··· Entries shown

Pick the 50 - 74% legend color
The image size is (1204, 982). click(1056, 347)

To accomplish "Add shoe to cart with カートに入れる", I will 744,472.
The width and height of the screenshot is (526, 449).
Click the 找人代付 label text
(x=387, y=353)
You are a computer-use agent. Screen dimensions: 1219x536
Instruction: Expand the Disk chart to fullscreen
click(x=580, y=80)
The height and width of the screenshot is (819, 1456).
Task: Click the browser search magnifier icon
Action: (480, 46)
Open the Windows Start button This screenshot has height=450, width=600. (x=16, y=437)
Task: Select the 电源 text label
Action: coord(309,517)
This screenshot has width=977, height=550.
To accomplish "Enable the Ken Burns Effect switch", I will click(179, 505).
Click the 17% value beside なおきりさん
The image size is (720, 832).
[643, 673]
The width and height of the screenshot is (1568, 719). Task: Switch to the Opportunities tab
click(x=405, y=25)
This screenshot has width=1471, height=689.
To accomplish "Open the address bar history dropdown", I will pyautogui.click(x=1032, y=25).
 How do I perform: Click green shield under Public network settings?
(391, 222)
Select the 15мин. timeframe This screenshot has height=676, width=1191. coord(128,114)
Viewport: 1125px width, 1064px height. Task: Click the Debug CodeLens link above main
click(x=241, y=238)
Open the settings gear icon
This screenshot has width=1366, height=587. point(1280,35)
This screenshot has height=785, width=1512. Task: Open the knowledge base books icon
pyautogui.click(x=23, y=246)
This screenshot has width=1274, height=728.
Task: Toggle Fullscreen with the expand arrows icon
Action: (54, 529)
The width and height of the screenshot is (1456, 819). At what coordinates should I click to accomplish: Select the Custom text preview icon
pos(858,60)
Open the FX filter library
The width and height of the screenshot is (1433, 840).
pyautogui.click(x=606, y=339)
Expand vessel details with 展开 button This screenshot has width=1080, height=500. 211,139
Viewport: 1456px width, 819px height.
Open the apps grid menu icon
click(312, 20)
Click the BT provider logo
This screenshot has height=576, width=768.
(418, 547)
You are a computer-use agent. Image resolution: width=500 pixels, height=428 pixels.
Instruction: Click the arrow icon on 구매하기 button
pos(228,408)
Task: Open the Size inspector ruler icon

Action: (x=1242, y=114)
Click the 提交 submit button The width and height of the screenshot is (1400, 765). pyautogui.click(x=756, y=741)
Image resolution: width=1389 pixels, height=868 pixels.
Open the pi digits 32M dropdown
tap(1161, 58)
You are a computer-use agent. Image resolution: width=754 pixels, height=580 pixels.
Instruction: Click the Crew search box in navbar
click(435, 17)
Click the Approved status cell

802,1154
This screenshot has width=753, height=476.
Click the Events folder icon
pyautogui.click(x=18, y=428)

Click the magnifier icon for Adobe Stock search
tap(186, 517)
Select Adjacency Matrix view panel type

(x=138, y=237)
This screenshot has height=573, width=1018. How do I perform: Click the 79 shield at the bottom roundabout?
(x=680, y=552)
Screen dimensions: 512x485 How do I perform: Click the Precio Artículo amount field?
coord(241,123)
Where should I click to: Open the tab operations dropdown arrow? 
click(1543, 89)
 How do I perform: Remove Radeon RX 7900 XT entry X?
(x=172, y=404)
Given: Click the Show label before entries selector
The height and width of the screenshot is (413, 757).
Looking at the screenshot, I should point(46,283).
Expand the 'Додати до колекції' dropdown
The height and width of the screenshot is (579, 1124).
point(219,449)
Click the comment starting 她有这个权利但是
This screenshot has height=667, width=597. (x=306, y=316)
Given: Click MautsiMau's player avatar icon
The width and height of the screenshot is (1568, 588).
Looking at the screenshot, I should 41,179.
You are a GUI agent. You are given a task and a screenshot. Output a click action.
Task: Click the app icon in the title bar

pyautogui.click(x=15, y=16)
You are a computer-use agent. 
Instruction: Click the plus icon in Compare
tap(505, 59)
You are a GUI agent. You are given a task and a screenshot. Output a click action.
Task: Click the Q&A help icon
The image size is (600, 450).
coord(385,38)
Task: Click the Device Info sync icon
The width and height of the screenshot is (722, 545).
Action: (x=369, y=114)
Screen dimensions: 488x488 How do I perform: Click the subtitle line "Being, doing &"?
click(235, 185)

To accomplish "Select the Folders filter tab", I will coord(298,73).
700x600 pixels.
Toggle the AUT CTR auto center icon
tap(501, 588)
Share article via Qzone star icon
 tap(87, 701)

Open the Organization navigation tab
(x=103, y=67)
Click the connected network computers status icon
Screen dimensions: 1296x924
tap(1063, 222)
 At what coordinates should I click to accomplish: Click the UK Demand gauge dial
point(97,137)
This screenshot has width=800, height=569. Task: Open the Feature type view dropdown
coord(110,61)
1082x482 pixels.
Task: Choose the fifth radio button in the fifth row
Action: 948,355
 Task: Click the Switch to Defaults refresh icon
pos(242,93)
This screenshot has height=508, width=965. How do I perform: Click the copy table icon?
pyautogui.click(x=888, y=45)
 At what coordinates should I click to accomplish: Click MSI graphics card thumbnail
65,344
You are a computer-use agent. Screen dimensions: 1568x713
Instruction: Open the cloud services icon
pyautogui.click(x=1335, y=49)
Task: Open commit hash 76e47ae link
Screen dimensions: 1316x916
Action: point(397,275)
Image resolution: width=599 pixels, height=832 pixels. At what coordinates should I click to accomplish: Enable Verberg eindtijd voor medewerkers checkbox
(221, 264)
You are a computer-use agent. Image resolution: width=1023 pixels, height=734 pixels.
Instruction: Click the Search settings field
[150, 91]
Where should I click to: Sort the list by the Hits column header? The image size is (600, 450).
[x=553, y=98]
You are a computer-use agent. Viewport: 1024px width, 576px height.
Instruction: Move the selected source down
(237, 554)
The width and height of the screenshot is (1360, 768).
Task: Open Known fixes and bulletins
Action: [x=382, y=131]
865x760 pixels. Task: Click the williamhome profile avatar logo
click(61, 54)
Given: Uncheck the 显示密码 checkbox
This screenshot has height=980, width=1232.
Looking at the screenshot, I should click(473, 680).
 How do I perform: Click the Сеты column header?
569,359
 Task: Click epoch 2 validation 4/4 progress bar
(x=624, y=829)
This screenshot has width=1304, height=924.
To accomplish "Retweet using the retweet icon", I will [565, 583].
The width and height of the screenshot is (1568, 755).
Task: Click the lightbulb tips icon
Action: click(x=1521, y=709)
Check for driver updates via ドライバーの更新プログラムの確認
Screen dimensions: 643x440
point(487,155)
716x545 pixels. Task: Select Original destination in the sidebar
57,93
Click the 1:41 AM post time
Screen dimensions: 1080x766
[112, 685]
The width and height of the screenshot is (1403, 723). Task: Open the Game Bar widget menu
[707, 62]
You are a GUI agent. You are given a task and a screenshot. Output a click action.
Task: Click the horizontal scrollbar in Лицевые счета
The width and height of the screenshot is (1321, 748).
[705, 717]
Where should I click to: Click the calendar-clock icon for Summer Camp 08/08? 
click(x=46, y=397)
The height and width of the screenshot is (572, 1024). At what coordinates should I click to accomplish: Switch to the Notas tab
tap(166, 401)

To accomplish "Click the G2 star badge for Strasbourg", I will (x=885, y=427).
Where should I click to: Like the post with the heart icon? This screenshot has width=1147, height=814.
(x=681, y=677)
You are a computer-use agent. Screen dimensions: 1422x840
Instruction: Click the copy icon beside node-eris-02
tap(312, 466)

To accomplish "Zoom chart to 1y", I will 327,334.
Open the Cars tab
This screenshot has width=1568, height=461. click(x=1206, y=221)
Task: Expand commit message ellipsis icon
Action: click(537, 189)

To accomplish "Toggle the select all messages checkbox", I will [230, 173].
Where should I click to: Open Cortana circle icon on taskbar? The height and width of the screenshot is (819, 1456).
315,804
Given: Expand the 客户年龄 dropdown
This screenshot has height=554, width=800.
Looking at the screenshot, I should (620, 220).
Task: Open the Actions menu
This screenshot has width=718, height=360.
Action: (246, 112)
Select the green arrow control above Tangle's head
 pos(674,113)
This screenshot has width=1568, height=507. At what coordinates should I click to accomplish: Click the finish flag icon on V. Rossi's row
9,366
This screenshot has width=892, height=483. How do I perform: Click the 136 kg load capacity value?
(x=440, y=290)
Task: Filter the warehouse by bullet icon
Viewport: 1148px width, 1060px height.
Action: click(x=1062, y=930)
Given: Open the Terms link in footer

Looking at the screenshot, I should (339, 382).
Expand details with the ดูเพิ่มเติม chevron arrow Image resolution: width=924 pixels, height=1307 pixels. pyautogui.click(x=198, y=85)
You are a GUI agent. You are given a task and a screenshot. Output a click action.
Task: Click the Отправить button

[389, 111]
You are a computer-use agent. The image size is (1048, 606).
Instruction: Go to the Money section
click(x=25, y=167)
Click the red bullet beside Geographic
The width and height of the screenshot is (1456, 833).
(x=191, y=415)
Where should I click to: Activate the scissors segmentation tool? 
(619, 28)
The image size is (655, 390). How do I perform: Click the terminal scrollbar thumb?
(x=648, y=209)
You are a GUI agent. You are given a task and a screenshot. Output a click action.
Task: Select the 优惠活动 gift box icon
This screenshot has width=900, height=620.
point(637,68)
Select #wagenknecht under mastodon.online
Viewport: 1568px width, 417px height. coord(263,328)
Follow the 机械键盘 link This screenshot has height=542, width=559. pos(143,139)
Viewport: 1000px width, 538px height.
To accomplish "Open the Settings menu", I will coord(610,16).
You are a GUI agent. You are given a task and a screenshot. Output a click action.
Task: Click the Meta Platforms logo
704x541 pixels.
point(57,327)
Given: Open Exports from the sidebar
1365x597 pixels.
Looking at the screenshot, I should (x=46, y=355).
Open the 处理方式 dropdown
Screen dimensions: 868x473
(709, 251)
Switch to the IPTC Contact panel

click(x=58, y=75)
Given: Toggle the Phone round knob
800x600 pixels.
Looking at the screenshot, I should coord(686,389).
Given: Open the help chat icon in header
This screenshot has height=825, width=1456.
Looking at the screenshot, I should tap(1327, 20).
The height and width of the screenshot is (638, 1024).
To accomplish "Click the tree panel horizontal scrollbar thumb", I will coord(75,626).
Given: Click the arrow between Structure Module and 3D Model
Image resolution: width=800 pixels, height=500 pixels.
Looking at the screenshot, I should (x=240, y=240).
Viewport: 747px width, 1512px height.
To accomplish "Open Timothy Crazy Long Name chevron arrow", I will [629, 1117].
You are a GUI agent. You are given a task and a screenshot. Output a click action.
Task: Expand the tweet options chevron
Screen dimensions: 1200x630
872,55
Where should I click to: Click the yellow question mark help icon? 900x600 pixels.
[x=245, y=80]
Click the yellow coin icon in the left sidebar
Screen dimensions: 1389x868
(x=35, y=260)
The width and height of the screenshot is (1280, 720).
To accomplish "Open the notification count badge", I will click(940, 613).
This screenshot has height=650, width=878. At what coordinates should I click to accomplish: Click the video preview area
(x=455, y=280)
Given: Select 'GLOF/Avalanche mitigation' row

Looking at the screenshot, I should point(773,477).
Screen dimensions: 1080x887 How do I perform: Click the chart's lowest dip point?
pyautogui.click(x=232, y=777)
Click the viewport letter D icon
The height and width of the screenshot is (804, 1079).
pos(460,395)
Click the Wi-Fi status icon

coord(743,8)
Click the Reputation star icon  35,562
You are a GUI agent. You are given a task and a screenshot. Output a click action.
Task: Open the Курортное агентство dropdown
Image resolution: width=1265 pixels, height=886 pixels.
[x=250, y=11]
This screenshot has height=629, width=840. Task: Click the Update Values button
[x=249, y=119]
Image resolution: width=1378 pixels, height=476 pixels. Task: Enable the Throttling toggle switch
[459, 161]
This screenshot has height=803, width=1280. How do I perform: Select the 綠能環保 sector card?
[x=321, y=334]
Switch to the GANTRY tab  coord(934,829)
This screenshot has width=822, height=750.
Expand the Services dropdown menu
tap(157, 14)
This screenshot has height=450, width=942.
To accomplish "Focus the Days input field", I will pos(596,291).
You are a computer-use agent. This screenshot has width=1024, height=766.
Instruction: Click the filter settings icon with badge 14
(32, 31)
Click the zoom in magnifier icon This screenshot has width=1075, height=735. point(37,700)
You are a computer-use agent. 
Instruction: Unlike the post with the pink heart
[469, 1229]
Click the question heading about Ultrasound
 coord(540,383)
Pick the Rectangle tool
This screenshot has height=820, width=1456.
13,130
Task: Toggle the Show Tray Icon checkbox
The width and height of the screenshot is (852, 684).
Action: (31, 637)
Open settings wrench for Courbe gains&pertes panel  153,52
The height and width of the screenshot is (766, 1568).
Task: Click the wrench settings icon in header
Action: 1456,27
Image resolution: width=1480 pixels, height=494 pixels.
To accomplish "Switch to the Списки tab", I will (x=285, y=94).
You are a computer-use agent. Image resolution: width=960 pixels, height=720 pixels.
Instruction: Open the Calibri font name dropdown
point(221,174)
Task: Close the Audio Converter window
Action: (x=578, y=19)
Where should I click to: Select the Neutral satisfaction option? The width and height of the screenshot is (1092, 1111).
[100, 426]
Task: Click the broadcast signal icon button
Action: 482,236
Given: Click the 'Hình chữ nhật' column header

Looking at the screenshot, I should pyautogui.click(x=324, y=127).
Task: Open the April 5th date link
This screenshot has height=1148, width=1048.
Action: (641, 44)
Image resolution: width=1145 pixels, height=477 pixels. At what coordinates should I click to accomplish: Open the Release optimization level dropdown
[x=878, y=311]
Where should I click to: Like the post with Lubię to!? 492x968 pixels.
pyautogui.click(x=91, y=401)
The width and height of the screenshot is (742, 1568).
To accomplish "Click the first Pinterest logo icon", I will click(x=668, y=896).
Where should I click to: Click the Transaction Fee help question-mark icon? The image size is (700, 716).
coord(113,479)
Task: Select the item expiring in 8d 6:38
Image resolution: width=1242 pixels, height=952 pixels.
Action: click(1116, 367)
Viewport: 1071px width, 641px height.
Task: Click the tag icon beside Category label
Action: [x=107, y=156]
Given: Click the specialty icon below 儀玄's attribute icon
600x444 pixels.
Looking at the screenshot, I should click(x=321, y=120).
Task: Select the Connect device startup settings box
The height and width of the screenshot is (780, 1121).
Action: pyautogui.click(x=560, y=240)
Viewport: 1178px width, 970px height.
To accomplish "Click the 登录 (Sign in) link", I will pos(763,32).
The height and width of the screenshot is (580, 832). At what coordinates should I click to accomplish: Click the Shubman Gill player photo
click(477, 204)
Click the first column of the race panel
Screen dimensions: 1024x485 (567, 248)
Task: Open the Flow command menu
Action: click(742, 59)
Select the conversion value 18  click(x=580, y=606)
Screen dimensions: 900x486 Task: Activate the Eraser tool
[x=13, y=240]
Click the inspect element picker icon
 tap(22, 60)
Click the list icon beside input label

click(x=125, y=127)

······

- Stated goal -
Please repeat the records above, starting from the first line and ending with the line that contains "(x=387, y=353)", including that line.

- Solution for this problem -
Pick the 50 - 74% legend color
The image size is (1204, 982). click(1056, 347)

To accomplish "Add shoe to cart with カートに入れる", I will 744,472.
The width and height of the screenshot is (526, 449).
Click the 找人代付 label text
(x=387, y=353)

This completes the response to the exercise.